Defined by the Institute of Medicine as the act of "providing care that is respectful of, and responsive to, individual patient preferences, needs and values, and ensuring that patient values guide all clinical decisions," patient-centered care prizes transparency, compassion, and empowerment.
The rise of patient-centered care makes way for a healthcare system designed to optimize the agency and comfort of the most important and vulnerable people in the equation: patients, their families, and their communities.Patient-centered care is a far-ranging new view of healthcare that resists simple summation. But there are a few consistent core ideas that guide this new style of care. Researchers from Harvard Medical School, on behalf of Picker Institute and The Commonwealth Fund, identify Picker's Eight Principles of Patient-Centered Care.
1. Respect for Patients' Preferences - At every step, patients should be given the needed information to make thoughtful decisions about their care. Those preferences should always be considered when determining the best course of action for that patient. The expertise and authority of practitioners should complement and enhance the patient perspective. Everyone involved is always on the same team, working toward the same goal.
2. Coordination and Integration of Care - Every aspect of care depends on every other aspect working as efficiently and effectively as possible. Treatment and patient experience must be considered as an integrated whole, with different moving parts working in concert.

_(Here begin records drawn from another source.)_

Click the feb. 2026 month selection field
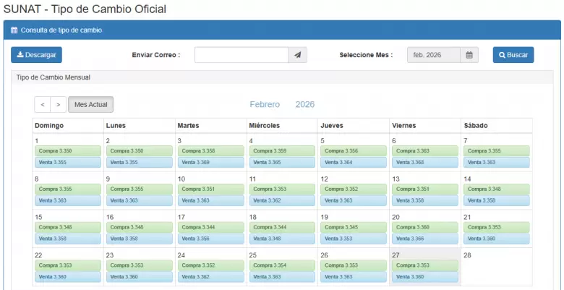Viewport: 564px width, 290px height. point(433,55)
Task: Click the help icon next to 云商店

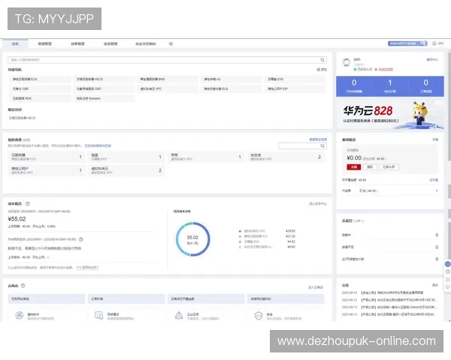Action: coord(23,286)
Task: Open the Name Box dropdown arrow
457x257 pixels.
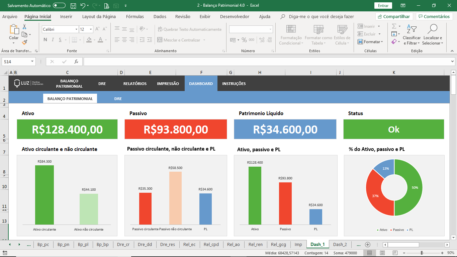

Providers must cooperate in the interest of the patient's overall well-being.
3. Information and Education - Justice Louis D. Brandeis said of journalism, "sunlight is said to be the best of disinfectants." The same principle holds true for healthcare. When patients are fully informed, given the trust and respect that comes with sharing all relevant facts, they will feel more empowered to take responsibility for the elements of their care that are within their control.
4. Physical Comfort - Patients must summon the courage to face circumstances that are scary, painful, lonely, and difficult. Strong pain relief and a soft pillow can go a long way. Providers should work to ensure that the details of patients' environments are working for them, rather than against them. Patients should remain as safe and comfortable as possible through difficult straits, surrounded by people equipped to care for them.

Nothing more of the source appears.